Be Kind, Coping, Don't Judge, Invisible Illness, Support, Uncategorized

Invisible Battles

“Everyone you meet is fighting a battle you know nothing about….be kind!”  I’ve seen this quote many times, and can still remember the first time I saw it.  It was on another teacher’s desk.  I read it, and it stayed with me.  We all have battles that no one sees.  They may be emotional, personal, physical, or mental.

I saw a couple grumbling about a healthy looking young man parking in a handicapped parking spot, but he had the proper tag allowing him to do so.  I guess his handicap wasn’t apparent.  Maybe he was perfectly healthy, and driving his elderly grandfather’s car, but maybe he wasn’t.

Not all conditions or illnesses are apparent.  Arthritis, lupus, cancer, diabetes, tumors, depression, anxiety, high blood pressure, fibromyalgia, OCD,  hard of hearing….all of these conditions may or may not be apparent, but each one impacts the person’s life each and every day, whether we see it or not.  As someone who has had some scary health problems that haven’t always been visible, I’ve been told to “Get over it,” “You’re not sick,” or my favorite….(from one of my least favorite people)…”Liven up!”  Feeling pain from arthritis in my back, knees, hands, and now my feet has been excruciating at times, and I’ve been dealing with that for most of my life.
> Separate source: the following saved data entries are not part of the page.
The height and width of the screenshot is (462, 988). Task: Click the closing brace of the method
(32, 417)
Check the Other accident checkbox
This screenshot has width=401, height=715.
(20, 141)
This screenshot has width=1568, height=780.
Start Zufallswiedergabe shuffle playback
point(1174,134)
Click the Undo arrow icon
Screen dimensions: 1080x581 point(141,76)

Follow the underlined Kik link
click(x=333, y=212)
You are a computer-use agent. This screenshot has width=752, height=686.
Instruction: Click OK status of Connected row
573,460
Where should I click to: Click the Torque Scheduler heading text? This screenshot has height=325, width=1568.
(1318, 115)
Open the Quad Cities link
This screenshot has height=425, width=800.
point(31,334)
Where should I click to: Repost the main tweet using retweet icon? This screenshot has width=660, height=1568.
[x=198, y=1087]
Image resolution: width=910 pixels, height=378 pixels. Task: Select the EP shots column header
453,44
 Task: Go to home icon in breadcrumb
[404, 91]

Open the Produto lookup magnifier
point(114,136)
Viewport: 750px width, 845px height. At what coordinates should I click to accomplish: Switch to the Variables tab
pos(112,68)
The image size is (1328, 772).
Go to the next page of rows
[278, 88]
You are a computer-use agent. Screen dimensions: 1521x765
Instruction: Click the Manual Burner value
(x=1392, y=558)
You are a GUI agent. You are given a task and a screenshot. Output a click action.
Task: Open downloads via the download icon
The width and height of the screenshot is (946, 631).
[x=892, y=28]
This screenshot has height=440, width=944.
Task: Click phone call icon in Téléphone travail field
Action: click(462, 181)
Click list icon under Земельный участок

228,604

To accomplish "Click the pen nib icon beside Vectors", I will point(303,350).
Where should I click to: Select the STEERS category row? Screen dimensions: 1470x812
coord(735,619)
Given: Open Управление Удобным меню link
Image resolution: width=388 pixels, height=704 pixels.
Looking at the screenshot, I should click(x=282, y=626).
Having social anxiety is also very difficult (I think we used to just be considered “shy”), but I just have to deal with it.

It’s not for us to decide how someone deals with these conditions.  It’s important to offer support and understanding to anyone who may be struggling.  We don’t walk in their shoes, and don’t get the right to condemn or criticize them for the way they’re coping and managing, or criticize them for where they park.  Each day is different, and there are highs and lows.  I’ve known people who seem perfectly happy and healthy reveal that they suffer from clinical depression or bi-polar.  They’re just really good at concealing it in public, or are under the care of a physician who has found the right treatment for them.

Recently, I’ve been dealing with some serious physical health issues.  A year ago, I also went through something very serious.  Ten years ago, I went through some other health issues.  None of these are/were obvious by looking at me.  I’m also very good about pretending that I’m okay, and making jokes about my conditions.  But sometimes it really is scary.  Sometimes we just need understanding and not judgement.  Sometimes we need a hug.  Sometimes I just really want my mother.  I’m fortunate that I have supportive people in my life, and not ones who judge or criticize me or how I deal with pain or illness.

So if that perfectly healthy looking young man parks in a handicapped parking space, don’t judge.  He may be epileptic, or have a bad back, or maybe had recent surgery. Remember, everyone is fighting a battle that we may not see…..be kind.